“Ah, well, that is an old hallucination of the bank’s and easily answered; let me light a cigarette any way,” urged the other, with simulated indifference, as he turned the folded dispatch towards the light. The officer made no objection and presently his prisoner ground the ashes of the telegraphic message beneath his heel.
At Arlington, Alice Montgomery waited with agonizing anxiety for a cabled reply to the loving message which she had sent across the ocean to her unhappy husband. As the days passed without bringing her any answering message she persuaded her husband’s partner to telegraph again to Madrid. Still no response, and still another message sped on its way beneath the ocean, only, however, to result in the same stony silence.
At length, in reply to a letter sent to the Bank of Madrid, there came the intelligence that the $5,000 remitted had never been applied for, and that the Cable Company had only been able to deliver the first message, all the others being still at the hotel where the husband had received the first one.
Perhaps the information that her husband had received the loving message which she had sent him, and had closed his ears and his heart to her piteous appeal, was the bitterest drop in the cup of Mrs. Montgomery’s affliction; and for a while it seemed as if in grinding out the ashes of the cablegram beneath his heel in the hotel at Madrid, the villain who had stolen George Montgomery’s cipher, had likewise ground out the life of his now thoroughly heartbroken wife. But no thought of compunction crossed the mind of the felon, now languishing in a Spanish cell and torturing his mind how best he could manage to get hold of that money in the bank, so that with a portion of it he might bribe his jailers and regain his freedom.

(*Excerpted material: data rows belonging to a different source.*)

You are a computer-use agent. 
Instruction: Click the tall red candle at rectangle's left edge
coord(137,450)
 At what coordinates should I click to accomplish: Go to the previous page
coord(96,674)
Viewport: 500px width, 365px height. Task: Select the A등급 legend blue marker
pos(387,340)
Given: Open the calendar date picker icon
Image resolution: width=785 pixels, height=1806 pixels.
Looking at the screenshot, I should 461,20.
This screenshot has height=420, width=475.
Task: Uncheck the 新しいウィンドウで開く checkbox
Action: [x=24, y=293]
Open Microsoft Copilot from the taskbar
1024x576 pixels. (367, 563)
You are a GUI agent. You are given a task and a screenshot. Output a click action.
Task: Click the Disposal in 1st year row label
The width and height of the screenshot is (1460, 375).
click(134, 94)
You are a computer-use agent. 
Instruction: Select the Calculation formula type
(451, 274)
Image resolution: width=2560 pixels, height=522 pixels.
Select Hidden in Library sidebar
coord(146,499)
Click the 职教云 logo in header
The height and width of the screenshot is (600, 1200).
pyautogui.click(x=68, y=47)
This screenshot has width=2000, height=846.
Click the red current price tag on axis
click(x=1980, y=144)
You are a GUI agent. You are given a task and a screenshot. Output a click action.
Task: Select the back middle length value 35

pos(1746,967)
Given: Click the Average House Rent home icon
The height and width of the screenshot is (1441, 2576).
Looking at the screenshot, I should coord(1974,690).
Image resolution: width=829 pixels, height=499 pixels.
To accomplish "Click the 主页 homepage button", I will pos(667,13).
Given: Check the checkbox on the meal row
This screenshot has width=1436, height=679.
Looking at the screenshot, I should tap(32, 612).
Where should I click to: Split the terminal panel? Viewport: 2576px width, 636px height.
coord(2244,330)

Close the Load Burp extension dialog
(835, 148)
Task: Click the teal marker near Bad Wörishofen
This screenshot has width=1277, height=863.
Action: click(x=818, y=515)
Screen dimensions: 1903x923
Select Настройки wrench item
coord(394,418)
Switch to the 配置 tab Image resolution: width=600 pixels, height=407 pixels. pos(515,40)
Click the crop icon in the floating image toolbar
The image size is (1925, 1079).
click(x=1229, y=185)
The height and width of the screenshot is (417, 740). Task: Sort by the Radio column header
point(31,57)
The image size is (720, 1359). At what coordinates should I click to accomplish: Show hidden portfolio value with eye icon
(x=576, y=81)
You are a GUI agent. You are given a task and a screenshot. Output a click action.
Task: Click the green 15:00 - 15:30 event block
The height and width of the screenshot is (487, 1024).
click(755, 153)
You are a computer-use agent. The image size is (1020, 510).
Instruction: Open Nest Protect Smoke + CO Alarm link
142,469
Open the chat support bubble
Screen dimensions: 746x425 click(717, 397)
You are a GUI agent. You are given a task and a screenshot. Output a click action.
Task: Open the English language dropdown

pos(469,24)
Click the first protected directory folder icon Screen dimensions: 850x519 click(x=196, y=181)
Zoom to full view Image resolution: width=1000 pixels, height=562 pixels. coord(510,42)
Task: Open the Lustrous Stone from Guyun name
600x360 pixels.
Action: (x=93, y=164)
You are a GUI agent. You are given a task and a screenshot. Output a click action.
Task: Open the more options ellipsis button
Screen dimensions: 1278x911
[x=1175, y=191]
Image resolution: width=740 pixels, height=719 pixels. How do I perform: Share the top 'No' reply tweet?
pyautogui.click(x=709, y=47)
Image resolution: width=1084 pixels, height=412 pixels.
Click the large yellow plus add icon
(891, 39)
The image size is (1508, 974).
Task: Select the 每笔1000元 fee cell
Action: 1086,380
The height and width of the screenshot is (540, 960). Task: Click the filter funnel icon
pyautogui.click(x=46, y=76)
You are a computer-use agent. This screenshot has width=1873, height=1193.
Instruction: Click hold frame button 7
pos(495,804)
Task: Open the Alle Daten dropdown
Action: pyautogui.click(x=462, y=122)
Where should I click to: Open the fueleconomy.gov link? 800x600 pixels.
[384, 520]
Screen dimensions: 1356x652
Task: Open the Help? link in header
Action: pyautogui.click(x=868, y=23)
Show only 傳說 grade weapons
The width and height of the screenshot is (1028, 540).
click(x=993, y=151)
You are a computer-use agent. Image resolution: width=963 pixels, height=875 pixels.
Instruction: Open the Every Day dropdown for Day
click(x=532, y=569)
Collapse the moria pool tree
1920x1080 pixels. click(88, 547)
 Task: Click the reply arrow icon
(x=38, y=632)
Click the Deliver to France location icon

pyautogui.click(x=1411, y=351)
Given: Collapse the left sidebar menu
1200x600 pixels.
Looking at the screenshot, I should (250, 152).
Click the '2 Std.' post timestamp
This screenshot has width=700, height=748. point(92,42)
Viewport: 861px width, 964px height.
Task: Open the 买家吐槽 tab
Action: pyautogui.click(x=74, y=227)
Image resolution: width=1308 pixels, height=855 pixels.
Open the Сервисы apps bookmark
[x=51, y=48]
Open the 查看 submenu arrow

“I wonder how my American friend enjoys fighting the Spanish troops?” he smilingly queried of himself one day as he sat under the great white-washed wall of the prison court rolling a fresh cigarette.
At that moment, George Montgomery, sorely wounded, was bleeding his life out on the sunny slopes of the Sierra Morena mountains, and murmuring brokenly, now faintly, now passionately, as his fever ebbed and flowed, the name of his dearly loved wife, whom fate had at last, to all appearances, forever separated from him.
CHAPTER VII.
IN a Spanish monastery George Montgomery recovered from the wounds which had so nearly proved fatal, and, by-and-by, when the last gleanings of the autumnal crop of grapes shrivelled on its southern walls, he felt the dawnings of returning convalescence.
As his eye, released from the shadow of death, swept the panorama of mountain ranges and smiling valleys visible from his lofty eyrie in the monastery, earth seemed very fair to him, and the life, so hardly retained, acquired a double value in his sight.
His mind, with recovering strength, began to regain its equilibrium, and his disordered brain was at last able to review in proper perspective the situation as between himself and (first) his wife and (second) his crime.